* What you have to do
Lift every line from the entries that includes the word "link".

* Provided data
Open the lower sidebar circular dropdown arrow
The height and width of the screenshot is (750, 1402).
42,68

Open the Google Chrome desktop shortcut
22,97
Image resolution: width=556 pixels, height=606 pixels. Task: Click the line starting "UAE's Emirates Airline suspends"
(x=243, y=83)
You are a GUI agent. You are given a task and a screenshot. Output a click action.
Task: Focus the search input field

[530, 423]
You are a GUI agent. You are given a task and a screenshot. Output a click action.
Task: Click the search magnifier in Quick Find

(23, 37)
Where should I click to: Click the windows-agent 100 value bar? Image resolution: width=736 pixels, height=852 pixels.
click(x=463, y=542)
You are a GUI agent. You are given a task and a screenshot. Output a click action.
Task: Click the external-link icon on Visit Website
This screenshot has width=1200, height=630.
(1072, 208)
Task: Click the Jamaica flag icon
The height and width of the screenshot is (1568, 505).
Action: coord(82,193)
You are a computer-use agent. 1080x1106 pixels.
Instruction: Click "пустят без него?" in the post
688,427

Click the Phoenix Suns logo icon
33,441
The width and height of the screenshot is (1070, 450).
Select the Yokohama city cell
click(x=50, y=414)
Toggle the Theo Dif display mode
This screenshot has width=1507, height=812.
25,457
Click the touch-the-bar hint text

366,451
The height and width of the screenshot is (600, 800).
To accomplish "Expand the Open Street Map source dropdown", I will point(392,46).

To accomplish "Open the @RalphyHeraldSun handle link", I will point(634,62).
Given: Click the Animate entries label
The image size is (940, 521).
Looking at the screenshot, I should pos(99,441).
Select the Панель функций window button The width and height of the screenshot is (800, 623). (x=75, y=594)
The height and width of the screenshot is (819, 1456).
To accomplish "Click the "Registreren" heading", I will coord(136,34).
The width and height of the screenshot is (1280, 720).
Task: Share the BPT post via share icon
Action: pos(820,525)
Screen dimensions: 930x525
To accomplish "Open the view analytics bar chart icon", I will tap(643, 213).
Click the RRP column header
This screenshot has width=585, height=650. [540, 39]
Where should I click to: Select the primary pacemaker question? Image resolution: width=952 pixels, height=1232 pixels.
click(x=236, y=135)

* Response for this exercise
Task: Click the external-link icon on Visit Website
To accomplish "Open the @RalphyHeraldSun handle link", I will point(634,62).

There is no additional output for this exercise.